* _Consignes_:
A – Recopiez mot pour mot le passage de l'article sur l'Espagne à l'Euro 2024 compris entre « Par Enzo Leanni, avec » et « passe à dix. », bornes incluses.
B – Reprenez l'article sur l'Espagne à l'Euro 2024 là où il s'interrompt et poursuivez-le.

Par Enzo Leanni, avec Antoine Donnarieix
6 minutes

L’Espagne est entrée de la meilleure des manières dans cet Euro 2024 en pulvérisant la Croatie (3-0). Va-t-elle remettre ça ce jeudi contre l’Italie ? L’important est surtout de savoir quel sera le plan de jeu de Luis de la Fuente, puisque la Roja a étonnement laissé la possession aux Croates. Une évolution majeure dans un pays si attaché au contrôle et à la passe à dix.

Ça y est, l’Espagne a lâché son ballon !

Avant d’aborder la rencontre face à l’Italie, ce jeudi, Unai Simón est passé par la case conférence de presse où il était notamment question d’un débrief de la première journée maîtrisée contre la Croatie (3-0). Le gardien a été interrogé sur une statistique qui alimente les débats en Espagne : pour la première fois depuis la finale de l’Euro 2008, soit 137 rencontres en compétition officielle, la Roja a laissé la possession à son adversaire (46 % contre 54 %). « On n’aura pas toujours la possession, on n’aura pas toujours plus de contrôle du ballon que l’adversaire, mais il s’agit de gagner les matchs, avec 5 % de possession ou avec 95 », a analysé le portier de l’Athletic Club, marquant ainsi une véritable rupture dans l’histoire récente du football ibérique marquée par des séquences interminables de passes, pour le meilleur et pour le pire.

* _Données enregistrées_:
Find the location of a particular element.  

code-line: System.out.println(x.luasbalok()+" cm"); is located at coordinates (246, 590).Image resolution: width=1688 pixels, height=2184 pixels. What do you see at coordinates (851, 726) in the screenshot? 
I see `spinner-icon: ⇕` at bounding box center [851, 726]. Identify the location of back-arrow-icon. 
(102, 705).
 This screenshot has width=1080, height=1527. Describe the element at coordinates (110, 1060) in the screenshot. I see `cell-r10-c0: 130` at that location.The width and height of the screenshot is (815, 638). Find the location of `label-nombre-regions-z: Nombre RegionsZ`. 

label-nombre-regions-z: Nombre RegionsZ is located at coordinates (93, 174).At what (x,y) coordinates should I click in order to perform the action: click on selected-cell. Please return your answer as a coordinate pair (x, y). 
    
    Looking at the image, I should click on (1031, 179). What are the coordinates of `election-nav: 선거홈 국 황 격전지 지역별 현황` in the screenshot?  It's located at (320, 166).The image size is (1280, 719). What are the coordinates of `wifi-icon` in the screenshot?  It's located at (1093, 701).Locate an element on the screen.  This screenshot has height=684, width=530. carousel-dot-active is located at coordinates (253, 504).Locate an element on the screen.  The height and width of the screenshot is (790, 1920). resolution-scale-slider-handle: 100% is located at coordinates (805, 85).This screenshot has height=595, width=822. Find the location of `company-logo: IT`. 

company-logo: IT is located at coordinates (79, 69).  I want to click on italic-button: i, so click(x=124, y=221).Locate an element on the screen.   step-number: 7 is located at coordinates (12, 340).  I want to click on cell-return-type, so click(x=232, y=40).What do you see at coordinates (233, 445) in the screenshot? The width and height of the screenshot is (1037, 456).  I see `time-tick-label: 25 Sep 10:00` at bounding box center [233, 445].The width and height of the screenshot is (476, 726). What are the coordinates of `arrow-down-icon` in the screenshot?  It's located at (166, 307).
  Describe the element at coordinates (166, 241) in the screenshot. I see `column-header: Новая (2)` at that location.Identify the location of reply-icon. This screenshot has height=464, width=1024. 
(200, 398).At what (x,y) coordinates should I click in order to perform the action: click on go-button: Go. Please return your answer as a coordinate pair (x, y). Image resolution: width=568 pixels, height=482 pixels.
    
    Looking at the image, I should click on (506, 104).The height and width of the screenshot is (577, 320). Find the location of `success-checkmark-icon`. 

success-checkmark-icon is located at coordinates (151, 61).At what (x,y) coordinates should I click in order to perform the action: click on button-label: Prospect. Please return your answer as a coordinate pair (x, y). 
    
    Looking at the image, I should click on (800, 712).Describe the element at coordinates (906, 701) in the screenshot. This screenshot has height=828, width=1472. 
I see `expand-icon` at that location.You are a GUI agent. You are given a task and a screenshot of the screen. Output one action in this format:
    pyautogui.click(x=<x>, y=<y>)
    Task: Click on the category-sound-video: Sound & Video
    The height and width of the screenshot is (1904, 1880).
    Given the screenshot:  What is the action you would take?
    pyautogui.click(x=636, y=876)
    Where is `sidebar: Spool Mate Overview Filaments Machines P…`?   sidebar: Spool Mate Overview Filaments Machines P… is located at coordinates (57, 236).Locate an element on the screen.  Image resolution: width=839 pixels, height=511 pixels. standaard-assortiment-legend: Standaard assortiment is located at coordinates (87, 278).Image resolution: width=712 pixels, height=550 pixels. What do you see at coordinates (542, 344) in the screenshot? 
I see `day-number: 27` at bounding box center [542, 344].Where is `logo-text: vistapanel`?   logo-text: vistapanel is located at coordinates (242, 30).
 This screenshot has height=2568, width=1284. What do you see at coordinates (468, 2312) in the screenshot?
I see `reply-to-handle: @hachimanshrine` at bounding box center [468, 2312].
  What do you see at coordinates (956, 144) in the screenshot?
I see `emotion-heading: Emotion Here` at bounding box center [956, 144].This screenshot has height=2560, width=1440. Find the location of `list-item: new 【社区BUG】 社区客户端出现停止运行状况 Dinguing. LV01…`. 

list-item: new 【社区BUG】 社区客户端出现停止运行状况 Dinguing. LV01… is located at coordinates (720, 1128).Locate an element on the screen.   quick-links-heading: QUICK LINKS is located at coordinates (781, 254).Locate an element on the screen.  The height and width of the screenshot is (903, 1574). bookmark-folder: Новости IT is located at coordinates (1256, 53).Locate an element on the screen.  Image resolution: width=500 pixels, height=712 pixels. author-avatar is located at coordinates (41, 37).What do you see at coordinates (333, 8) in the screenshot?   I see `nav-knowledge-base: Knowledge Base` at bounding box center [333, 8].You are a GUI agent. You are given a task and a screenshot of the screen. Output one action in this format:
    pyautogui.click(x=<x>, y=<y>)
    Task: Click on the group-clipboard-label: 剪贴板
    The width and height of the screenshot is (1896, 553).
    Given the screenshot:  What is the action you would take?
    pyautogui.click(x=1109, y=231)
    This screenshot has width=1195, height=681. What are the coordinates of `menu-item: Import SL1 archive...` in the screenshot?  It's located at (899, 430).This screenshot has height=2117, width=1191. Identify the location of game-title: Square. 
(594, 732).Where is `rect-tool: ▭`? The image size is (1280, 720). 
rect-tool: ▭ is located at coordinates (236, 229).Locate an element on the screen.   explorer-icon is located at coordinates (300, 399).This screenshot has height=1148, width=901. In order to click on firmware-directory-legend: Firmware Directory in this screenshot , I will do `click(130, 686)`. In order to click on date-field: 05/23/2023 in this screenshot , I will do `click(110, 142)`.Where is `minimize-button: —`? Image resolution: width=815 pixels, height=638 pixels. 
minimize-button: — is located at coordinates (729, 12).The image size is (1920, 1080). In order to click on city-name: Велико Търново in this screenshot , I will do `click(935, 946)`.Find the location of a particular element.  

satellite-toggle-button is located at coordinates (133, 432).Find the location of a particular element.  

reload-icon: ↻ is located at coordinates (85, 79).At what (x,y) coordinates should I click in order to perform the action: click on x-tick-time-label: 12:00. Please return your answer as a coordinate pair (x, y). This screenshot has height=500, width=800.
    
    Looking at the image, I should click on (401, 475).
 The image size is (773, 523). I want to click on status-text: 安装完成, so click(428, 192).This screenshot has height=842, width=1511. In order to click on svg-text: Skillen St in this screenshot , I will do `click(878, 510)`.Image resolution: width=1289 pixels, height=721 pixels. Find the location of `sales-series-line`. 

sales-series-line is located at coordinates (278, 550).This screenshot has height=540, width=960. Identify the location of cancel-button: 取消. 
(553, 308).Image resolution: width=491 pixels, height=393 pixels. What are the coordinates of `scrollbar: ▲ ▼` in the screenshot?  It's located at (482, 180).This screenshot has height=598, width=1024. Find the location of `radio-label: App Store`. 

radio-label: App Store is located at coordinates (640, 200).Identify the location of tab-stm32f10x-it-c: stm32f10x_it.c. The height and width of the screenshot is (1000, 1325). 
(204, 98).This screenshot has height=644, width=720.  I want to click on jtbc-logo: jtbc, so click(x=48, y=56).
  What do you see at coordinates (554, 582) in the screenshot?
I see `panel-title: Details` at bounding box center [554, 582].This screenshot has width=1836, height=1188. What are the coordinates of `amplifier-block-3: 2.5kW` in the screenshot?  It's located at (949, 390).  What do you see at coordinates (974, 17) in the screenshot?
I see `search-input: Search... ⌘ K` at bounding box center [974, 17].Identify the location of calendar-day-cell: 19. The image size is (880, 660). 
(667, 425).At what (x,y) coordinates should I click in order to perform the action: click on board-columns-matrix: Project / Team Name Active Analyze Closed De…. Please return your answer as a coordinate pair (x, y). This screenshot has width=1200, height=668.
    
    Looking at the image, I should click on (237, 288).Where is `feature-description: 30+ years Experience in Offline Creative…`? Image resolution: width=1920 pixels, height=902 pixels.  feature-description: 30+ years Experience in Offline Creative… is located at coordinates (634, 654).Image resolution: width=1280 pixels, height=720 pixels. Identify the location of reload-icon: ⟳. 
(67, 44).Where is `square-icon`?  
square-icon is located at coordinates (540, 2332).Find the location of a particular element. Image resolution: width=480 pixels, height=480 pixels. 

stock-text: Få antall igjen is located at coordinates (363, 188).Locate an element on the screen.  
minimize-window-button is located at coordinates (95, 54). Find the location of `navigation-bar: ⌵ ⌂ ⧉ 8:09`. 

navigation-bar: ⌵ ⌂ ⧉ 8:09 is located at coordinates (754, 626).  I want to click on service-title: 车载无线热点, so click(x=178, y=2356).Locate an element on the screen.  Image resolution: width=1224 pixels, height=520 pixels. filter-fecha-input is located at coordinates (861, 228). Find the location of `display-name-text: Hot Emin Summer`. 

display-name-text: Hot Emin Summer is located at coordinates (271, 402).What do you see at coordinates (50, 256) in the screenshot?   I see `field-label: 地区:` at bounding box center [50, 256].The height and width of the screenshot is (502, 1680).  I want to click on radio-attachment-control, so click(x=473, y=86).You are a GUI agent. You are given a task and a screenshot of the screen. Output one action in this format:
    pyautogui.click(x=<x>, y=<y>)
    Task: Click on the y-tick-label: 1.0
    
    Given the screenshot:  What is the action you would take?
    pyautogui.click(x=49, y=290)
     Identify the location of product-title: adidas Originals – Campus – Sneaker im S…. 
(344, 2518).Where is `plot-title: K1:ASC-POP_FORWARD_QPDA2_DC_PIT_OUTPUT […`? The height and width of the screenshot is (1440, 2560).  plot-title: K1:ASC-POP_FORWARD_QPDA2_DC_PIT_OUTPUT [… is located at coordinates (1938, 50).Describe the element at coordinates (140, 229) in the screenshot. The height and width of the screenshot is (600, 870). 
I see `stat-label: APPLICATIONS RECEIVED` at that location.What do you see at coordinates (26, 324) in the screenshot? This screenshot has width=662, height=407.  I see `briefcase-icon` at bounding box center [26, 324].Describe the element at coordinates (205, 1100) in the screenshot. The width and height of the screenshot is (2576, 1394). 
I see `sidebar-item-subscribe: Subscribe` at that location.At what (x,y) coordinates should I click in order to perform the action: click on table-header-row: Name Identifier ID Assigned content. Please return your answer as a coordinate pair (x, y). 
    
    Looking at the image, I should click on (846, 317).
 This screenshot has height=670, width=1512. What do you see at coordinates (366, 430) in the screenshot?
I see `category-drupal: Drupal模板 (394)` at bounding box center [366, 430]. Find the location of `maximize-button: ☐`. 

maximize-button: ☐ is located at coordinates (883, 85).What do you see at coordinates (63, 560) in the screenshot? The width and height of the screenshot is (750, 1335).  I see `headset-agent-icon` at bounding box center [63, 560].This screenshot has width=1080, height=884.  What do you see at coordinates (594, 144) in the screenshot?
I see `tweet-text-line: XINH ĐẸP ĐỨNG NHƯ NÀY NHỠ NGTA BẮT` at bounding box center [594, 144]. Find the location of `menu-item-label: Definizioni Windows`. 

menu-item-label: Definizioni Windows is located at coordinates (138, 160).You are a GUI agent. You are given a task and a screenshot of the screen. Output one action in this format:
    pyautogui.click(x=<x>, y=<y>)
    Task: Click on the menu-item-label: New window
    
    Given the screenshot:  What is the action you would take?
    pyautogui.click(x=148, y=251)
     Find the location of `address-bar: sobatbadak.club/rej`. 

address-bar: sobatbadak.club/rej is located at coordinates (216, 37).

* _Réponses par point_:
A –
Par Enzo Leanni, avec Antoine Donnarieix
6 minutes

L’Espagne est entrée de la meilleure des manières dans cet Euro 2024 en pulvérisant la Croatie (3-0). Va-t-elle remettre ça ce jeudi contre l’Italie ? L’important est surtout de savoir quel sera le plan de jeu de Luis de la Fuente, puisque la Roja a étonnement laissé la possession aux Croates. Une évolution majeure dans un pays si attaché au contrôle et à la passe à dix.

B –
Une adaptation obligatoire

En juin 2008, au moment pour son pays de surprendre l’Allemagne en lui laissant le ballon, Pep Guardiola n’avait pas officié le moindre match à la tête de l’équipe première du FC Barcelone et n’avait donc pas encore dicté la marche à suivre à l’ensemble de l’Europe. On ne calculait même jamais avec cette précision ces pourcentages relativement flous. Sous le mandat de Luis Aragonés, débuté quatre ans plus tôt, l’art de la confiscation avait déjà été quelque peu développé, mais il a été sacrément intensifié par ses successeurs Vicente del Bosque, Julen Lopetegui ou, surtout, Luis Enrique. Ce dernier avait démarré l’Euro 2021 par un triste 0-0 face à la Suède en conservant le cuir 86 % de la partie ! Au fil de la compétition, l’actuel entraîneur du PSG avait peaufiné son style pour arriver jusque dans le dernier carré, avant de s’autocaricaturer de nouveau à la Coupe du monde 2022 en sortant dès les huitièmes de finale contre le Maroc malgré plus de 1 000 passes.

Avant, avoir plus de contrôle sur le ballon vous garantissait de meilleurs résultats. Maintenant, c’est nous qui pouvons surprendre les adversaires.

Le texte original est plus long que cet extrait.